My friends, what was horribly displayed on that first Good Friday 2000 years ago at the three crosses was hate and death. Hate for the one who is different. Hate for one who advocates for the dispossessed. Hate for the criminal. Hate for those who break religious rules of so-called good behavior. Hate for one who hangs out with and is a friend of alleged sinners and bad people. Death, in all its manifestations of body and spirit, was on display.
What was resurrected three days later on Easter morning was love. Love for others no matter how different. Love for people with all their flaws, sins, diseases and issues. Love for life and its pleasures. Love for reaching out and serving family, friend and stranger. Love for peace and non-violence. Love for humility and generosity.
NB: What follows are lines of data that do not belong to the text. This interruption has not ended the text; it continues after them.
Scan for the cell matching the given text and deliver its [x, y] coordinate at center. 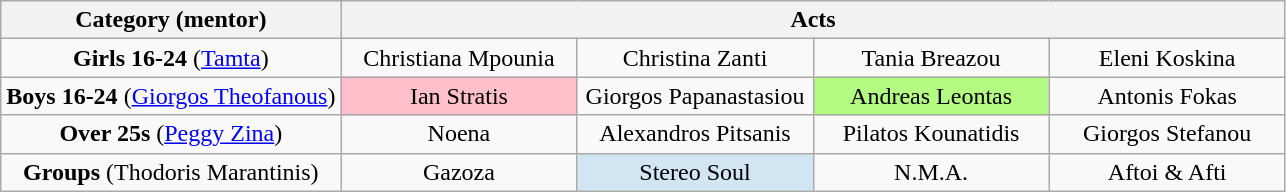
Eleni Koskina [1167, 58]
Groups (Thodoris Marantinis) [171, 172]
Antonis Fokas [1167, 96]
Giorgos Papanastasiou [695, 96]
Stereo Soul [695, 172]
Category (mentor) [171, 20]
Christina Zanti [695, 58]
Gazoza [459, 172]
Tania Breazou [931, 58]
Girls 16-24 (Tamta) [171, 58]
Pilatos Kounatidis [931, 134]
Ian Stratis [459, 96]
Aftoi & Afti [1167, 172]
Boys 16-24 (Giorgos Theofanous) [171, 96]
Andreas Leontas [931, 96]
Over 25s (Peggy Zina) [171, 134]
Christiana Mpounia [459, 58]
Alexandros Pitsanis [695, 134]
Giorgos Stefanou [1167, 134]
N.M.A. [931, 172]
Noena [459, 134]
Acts [813, 20]
Locate the cell with the specified text and output its [X, Y] center coordinate. 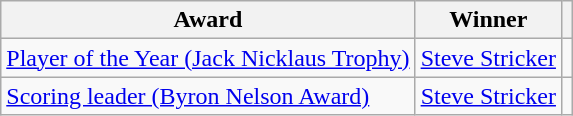
Scoring leader (Byron Nelson Award) [208, 96]
Winner [488, 20]
Player of the Year (Jack Nicklaus Trophy) [208, 58]
Award [208, 20]
Extract the (x, y) coordinate from the center of the cell holding the provided text.  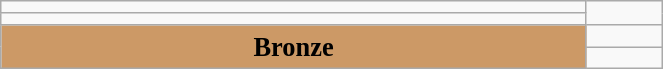
Bronze (294, 46)
Provide the (x, y) coordinate of the cell's center where the given text is located.  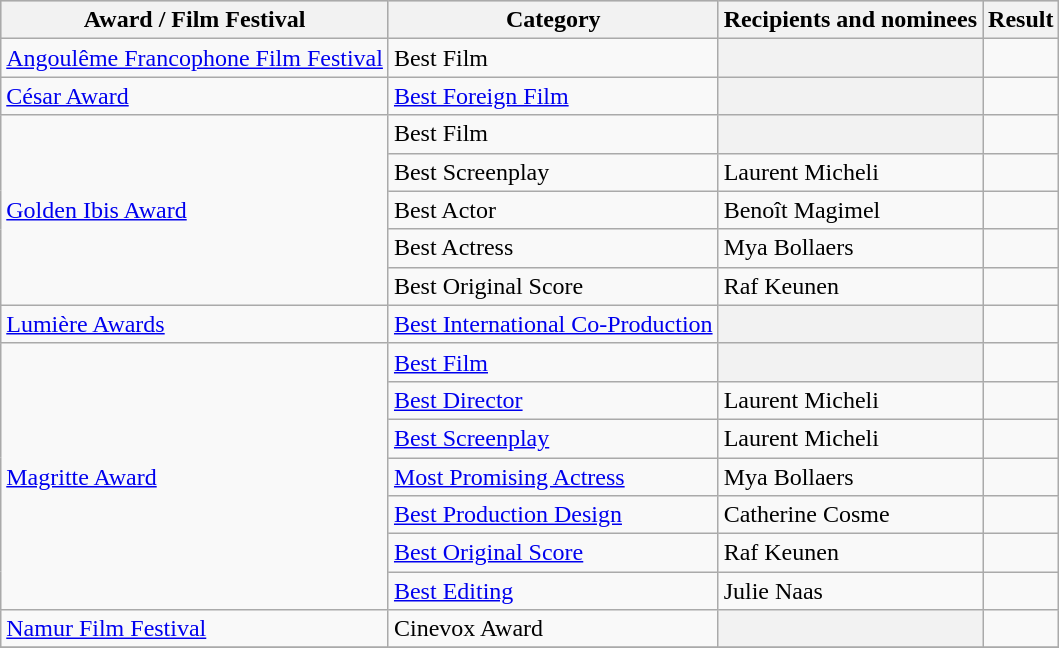
Best Editing (553, 591)
Best International Co-Production (553, 324)
Julie Naas (850, 591)
Best Production Design (553, 515)
Best Actor (553, 210)
Angoulême Francophone Film Festival (195, 58)
Award / Film Festival (195, 20)
Category (553, 20)
Magritte Award (195, 476)
Golden Ibis Award (195, 210)
César Award (195, 96)
Best Actress (553, 248)
Cinevox Award (553, 629)
Benoît Magimel (850, 210)
Best Foreign Film (553, 96)
Lumière Awards (195, 324)
Namur Film Festival (195, 629)
Most Promising Actress (553, 477)
Result (1021, 20)
Catherine Cosme (850, 515)
Best Director (553, 400)
Recipients and nominees (850, 20)
Output the [x, y] coordinate of the center of the cell containing the given text.  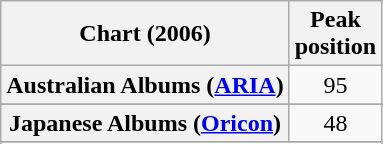
Chart (2006) [145, 34]
95 [335, 85]
Peakposition [335, 34]
Japanese Albums (Oricon) [145, 123]
Australian Albums (ARIA) [145, 85]
48 [335, 123]
Pinpoint the cell where the given text exists, returning its [x, y] midpoint coordinate. 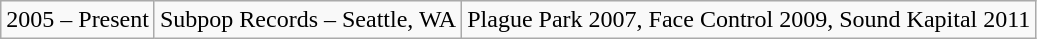
2005 – Present [78, 20]
Plague Park 2007, Face Control 2009, Sound Kapital 2011 [749, 20]
Subpop Records – Seattle, WA [308, 20]
Locate the cell with the specified text and output its [X, Y] center coordinate. 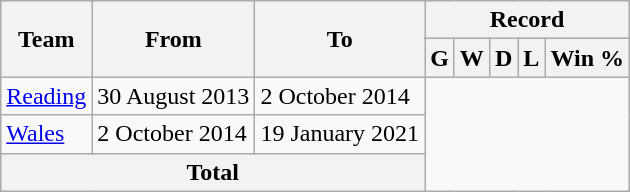
Team [46, 39]
W [472, 58]
L [532, 58]
Wales [46, 134]
Win % [588, 58]
19 January 2021 [340, 134]
30 August 2013 [174, 96]
Record [528, 20]
From [174, 39]
G [440, 58]
D [503, 58]
Reading [46, 96]
Total [213, 172]
To [340, 39]
From the cell containing the given text, extract its center point as (x, y) coordinate. 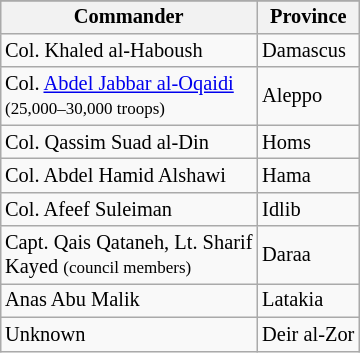
Deir al-Zor (308, 334)
Col. Khaled al-Haboush (128, 51)
Commander (128, 17)
Col. Abdel Hamid Alshawi (128, 176)
Daraa (308, 255)
Idlib (308, 209)
Latakia (308, 301)
Anas Abu Malik (128, 301)
Damascus (308, 51)
Col. Afeef Suleiman (128, 209)
Aleppo (308, 96)
Hama (308, 176)
Unknown (128, 334)
Capt. Qais Qataneh, Lt. Sharif Kayed (council members) (128, 255)
Homs (308, 142)
Col. Qassim Suad al-Din (128, 142)
Col. Abdel Jabbar al-Oqaidi (25,000–30,000 troops) (128, 96)
Province (308, 17)
From the cell containing the given text, extract its center point as [X, Y] coordinate. 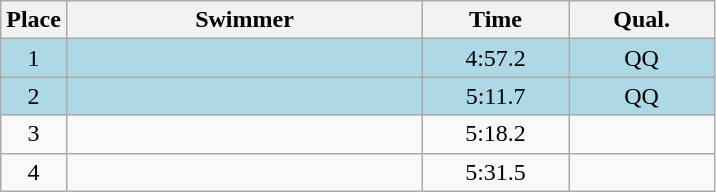
Place [34, 20]
Time [496, 20]
4:57.2 [496, 58]
4 [34, 172]
5:11.7 [496, 96]
1 [34, 58]
3 [34, 134]
Swimmer [244, 20]
2 [34, 96]
5:31.5 [496, 172]
Qual. [642, 20]
5:18.2 [496, 134]
Output the [x, y] coordinate of the center of the cell containing the given text.  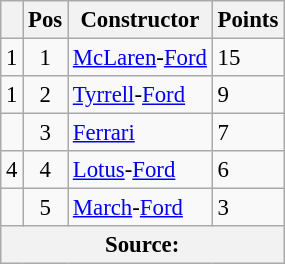
Lotus-Ford [140, 170]
McLaren-Ford [140, 58]
5 [46, 208]
March-Ford [140, 208]
2 [46, 95]
Pos [46, 20]
7 [248, 133]
Tyrrell-Ford [140, 95]
9 [248, 95]
Source: [142, 245]
6 [248, 170]
Ferrari [140, 133]
Points [248, 20]
15 [248, 58]
Constructor [140, 20]
For the text-containing cell, return its midpoint in (X, Y) coordinate format. 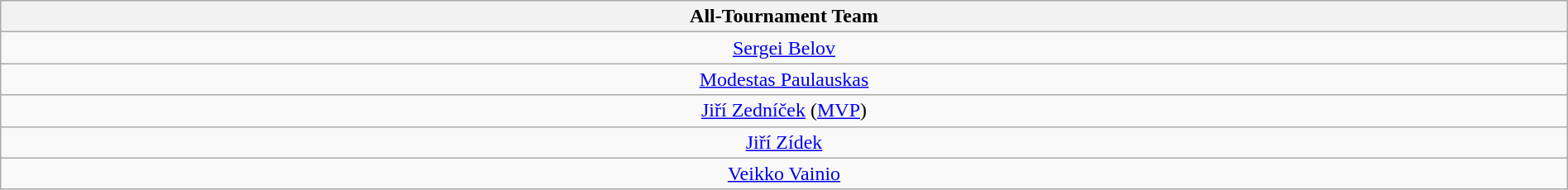
Veikko Vainio (784, 174)
All-Tournament Team (784, 17)
Modestas Paulauskas (784, 79)
Jiří Zedníček (MVP) (784, 111)
Jiří Zídek (784, 142)
Sergei Belov (784, 48)
Extract the (x, y) coordinate from the center of the cell holding the provided text.  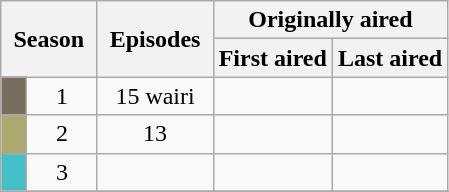
First aired (272, 58)
2 (62, 134)
15 wairi (155, 96)
3 (62, 172)
1 (62, 96)
Season (49, 39)
13 (155, 134)
Episodes (155, 39)
Originally aired (330, 20)
Last aired (390, 58)
Find where the given text appears and provide that cell's center as [X, Y] coordinate. 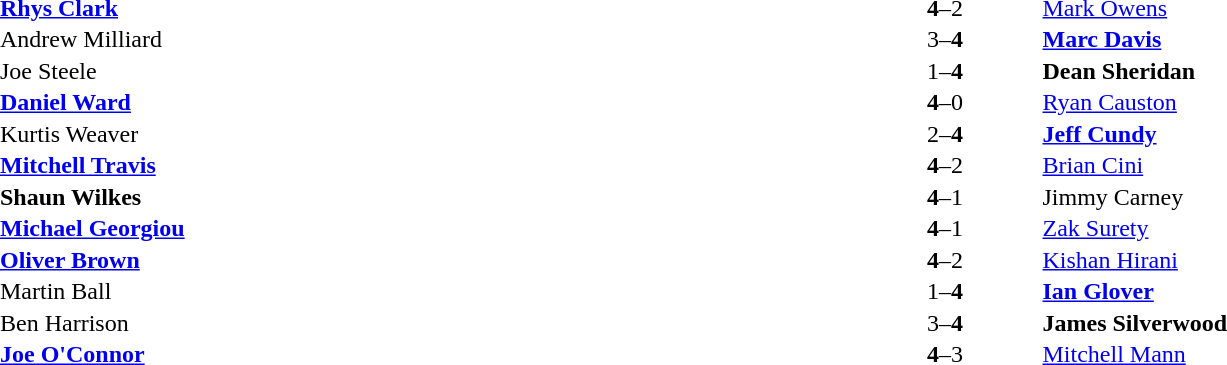
4–0 [944, 103]
2–4 [944, 134]
Detect which cell encompasses the target text, then output its [X, Y] center coordinate. 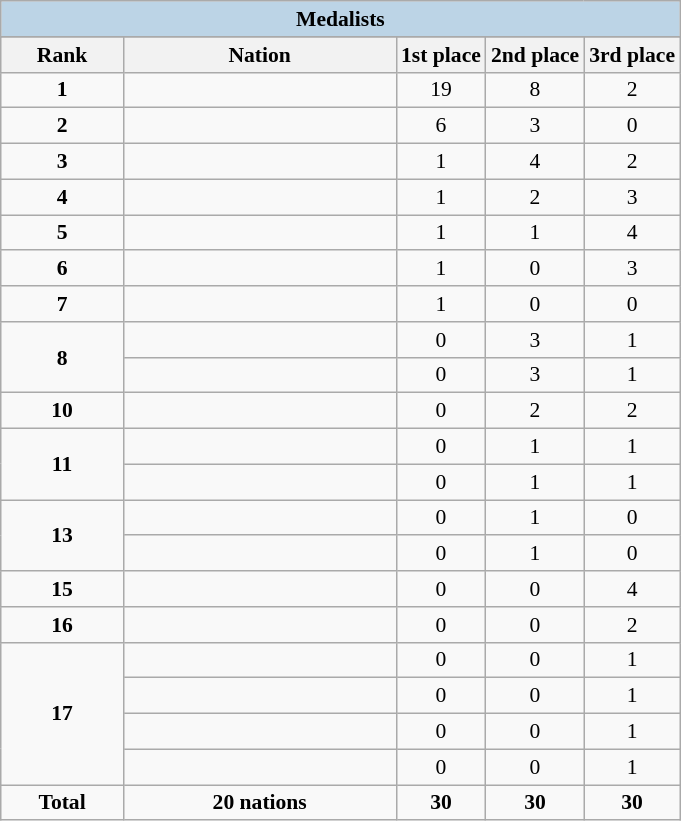
19 [441, 90]
20 nations [260, 803]
Total [62, 803]
16 [62, 625]
13 [62, 536]
3rd place [632, 55]
Rank [62, 55]
Nation [260, 55]
1st place [441, 55]
17 [62, 713]
5 [62, 233]
10 [62, 411]
15 [62, 589]
7 [62, 304]
2nd place [535, 55]
11 [62, 464]
Medalists [340, 19]
Find where the given text appears and provide that cell's center as [x, y] coordinate. 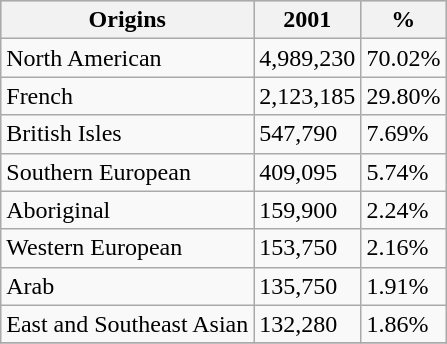
1.91% [404, 286]
% [404, 20]
East and Southeast Asian [128, 324]
Origins [128, 20]
132,280 [308, 324]
British Isles [128, 134]
2,123,185 [308, 96]
Arab [128, 286]
547,790 [308, 134]
2.24% [404, 210]
French [128, 96]
2001 [308, 20]
159,900 [308, 210]
29.80% [404, 96]
Southern European [128, 172]
5.74% [404, 172]
4,989,230 [308, 58]
North American [128, 58]
Aboriginal [128, 210]
409,095 [308, 172]
Western European [128, 248]
7.69% [404, 134]
1.86% [404, 324]
153,750 [308, 248]
2.16% [404, 248]
135,750 [308, 286]
70.02% [404, 58]
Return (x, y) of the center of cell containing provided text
The death we must fear is not the end of our physical bodies. The death we should fear, instead, is the hate that can infect us and others: the hate that fears those who are different; the hate that wags its hypocritical tongue at the alleged sins of others – all while ignoring more profound sins in the heart, the hate that purposefully looks away from those who suffer in poverty, hunger and hopelessness.
May we, this day of all days, reflect on what it means to celebrate an Easter of laughter, an Easter of joy, an Easter of love and friendship with any and all people – no matter how coarse, sinful or dirty they might appear. For you see, my dear friends, there is no death, only eternal laughter and joy and building a new and better earth. Happy Easter everyone.